Investigators from the Federal Communications Commission (FCC) are seeking information about stations across the country after a report produced by a campaign group detailed the extraordinary extent of the use of such items.
The report, by the non-profit group Centre for Media and Democracy, found that over a 10-month period at least 77 television stations were making use of the faux news broadcasts, known as Video News Releases (VNRs). Not one told viewers who had produced the items.
"We know we only had partial access to these VNRs and yet we found 77 stations using them," said Diana Farsetta, one of the group's researchers. "I would say it's pretty extraordinary. The picture we found was much worse than we expected going into the investigation in terms of just how widely these get played and how frequently these pre-packaged segments are put on the air."
Ms Farsetta said the public relations companies commissioned to produce these segments by corporations had become increasingly sophisticated in their techniques in order to get the VNRs broadcast. "They have got very good at mimicking what a real, independently produced television report would look like," she said.
The FCC has declined to comment on the investigation but investigators from the commission's enforcement unit recently approached Ms Farsetta for a copy of her group's report.
The range of VNR is wide. Among items provided by the Bush administration to news stations was one in which an Iraqi-American in Kansas City was seen saying "Thank you Bush. Thank you USA" in response to the 2003 fall of Baghdad. The footage was actually produced by the State Department, one of 20 federal agencies that have produced and distributed such items. Many of the corporate reports, produced by drugs manufacturers such as Pfizer, focus on health issues and promote the manufacturer's product. One example cited by the report was a Hallowe'en segment produced by the confectionery giant Mars, which featured Snickers, M&Ms and other company brands. While the original VNR disclosed that it was produced by Mars, such information was removed when it was broadcast by the television channel - in this case a Fox-owned station in St Louis, Missouri.

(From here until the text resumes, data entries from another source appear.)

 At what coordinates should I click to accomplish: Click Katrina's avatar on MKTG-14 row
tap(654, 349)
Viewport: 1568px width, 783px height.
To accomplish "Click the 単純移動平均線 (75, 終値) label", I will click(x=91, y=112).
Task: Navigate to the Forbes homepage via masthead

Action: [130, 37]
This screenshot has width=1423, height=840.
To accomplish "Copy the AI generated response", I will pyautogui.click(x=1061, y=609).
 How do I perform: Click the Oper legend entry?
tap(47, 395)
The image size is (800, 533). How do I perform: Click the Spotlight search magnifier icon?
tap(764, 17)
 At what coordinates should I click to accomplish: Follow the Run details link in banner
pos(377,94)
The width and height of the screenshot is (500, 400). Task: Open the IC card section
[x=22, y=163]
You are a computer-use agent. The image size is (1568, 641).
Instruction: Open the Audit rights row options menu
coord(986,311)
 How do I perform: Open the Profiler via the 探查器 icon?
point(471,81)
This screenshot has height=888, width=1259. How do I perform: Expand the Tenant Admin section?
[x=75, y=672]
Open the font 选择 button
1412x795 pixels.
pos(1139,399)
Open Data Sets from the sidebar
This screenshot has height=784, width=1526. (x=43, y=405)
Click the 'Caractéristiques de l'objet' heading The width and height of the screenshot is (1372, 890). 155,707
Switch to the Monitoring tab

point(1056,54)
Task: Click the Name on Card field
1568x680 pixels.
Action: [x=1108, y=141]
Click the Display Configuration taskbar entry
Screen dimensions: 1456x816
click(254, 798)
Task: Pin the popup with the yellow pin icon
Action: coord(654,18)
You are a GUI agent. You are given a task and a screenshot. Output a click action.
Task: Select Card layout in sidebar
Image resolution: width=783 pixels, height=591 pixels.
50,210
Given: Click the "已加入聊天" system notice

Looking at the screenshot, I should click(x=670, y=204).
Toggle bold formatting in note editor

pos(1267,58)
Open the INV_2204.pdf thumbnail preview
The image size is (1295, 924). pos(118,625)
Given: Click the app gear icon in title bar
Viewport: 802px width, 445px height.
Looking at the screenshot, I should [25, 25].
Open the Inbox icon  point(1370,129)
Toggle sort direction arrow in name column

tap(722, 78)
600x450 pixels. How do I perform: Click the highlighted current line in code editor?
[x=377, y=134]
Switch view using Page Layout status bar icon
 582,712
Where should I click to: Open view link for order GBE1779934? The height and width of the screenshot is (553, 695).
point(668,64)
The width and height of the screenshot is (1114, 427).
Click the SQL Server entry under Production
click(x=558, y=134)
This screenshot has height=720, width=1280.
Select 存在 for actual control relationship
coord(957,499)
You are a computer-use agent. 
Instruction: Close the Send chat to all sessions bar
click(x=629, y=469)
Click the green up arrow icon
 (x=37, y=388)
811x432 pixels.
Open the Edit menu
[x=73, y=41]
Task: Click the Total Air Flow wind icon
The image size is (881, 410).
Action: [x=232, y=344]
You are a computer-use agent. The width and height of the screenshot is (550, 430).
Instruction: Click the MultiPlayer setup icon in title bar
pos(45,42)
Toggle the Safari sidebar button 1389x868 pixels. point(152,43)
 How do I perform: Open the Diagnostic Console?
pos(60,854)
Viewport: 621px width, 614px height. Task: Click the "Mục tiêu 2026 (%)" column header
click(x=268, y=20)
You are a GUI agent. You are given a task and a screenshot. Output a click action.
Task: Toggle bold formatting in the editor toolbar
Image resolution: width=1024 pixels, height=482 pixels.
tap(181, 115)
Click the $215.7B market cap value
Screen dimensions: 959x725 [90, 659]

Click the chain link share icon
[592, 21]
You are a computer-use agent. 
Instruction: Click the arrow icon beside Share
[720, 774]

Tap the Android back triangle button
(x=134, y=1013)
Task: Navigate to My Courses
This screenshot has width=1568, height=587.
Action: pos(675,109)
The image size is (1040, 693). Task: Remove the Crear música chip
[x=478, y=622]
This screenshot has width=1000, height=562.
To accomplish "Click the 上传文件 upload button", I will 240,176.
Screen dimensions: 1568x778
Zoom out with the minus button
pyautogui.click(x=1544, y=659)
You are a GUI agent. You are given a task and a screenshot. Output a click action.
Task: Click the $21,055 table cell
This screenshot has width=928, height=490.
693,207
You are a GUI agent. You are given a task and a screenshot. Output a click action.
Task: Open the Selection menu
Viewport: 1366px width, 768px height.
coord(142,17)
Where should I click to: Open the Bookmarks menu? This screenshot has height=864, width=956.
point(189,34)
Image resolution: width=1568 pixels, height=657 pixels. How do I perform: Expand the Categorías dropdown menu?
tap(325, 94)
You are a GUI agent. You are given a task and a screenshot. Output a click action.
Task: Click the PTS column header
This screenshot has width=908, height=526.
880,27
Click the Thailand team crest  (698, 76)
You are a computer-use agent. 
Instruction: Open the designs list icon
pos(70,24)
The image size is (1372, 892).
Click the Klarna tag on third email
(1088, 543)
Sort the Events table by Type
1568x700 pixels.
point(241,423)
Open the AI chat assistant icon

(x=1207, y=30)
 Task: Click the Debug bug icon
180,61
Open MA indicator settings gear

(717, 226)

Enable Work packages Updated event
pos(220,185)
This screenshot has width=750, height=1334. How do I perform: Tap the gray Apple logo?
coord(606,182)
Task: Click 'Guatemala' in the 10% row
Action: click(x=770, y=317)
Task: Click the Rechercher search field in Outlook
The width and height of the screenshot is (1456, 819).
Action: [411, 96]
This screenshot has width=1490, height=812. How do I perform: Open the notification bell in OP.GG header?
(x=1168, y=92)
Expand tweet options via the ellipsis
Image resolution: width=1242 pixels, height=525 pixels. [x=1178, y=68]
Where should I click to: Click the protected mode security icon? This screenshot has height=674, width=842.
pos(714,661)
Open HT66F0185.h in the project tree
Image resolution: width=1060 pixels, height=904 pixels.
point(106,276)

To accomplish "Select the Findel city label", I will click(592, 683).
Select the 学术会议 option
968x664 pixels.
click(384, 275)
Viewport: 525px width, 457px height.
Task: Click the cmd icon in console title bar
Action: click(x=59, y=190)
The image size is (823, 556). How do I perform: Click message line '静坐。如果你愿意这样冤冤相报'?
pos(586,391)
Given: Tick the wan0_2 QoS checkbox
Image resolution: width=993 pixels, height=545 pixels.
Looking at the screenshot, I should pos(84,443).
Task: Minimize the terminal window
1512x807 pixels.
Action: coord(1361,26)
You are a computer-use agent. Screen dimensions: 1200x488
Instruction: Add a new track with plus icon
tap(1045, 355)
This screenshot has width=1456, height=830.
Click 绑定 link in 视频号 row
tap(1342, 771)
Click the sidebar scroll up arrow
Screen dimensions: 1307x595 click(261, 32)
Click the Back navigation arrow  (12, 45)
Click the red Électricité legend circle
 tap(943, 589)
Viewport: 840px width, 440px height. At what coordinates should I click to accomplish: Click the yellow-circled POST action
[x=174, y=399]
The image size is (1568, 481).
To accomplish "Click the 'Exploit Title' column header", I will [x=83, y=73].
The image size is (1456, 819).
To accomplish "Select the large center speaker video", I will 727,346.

Bloomberg news service said that other companies that sponsored the promotions included General Motors, the world's largest car maker, and Intel, the biggest maker of semi-conductors. All of the companies said they included full disclosure of their involvement in the VNRs. "We in no way attempt to hide that we are providing the video," said Chuck Mulloy, a spokesman for Intel. "In fact, we bend over backward to make this disclosure."
The FCC was urged to act by a lobbying campaign organised by Free Press, another non-profit group that focuses on media policy. Spokesman Craig Aaron said more than 25,000 people had written to the FCC about the VNRs. "Essentially it's corporate advertising or propaganda masquerading as news," he said. "The public obviously expects their news reports are going to be based on real reporting and real information. If they are watching an advertisement for a company or a government policy, they need to be told."
The controversy over the use of VNRs by television stations first erupted last spring. At the time the FCC issued a public notice warning broadcasters that they were obliged to inform viewers if items were sponsored. The maximum fine for each violation is $32,500 (£17,500).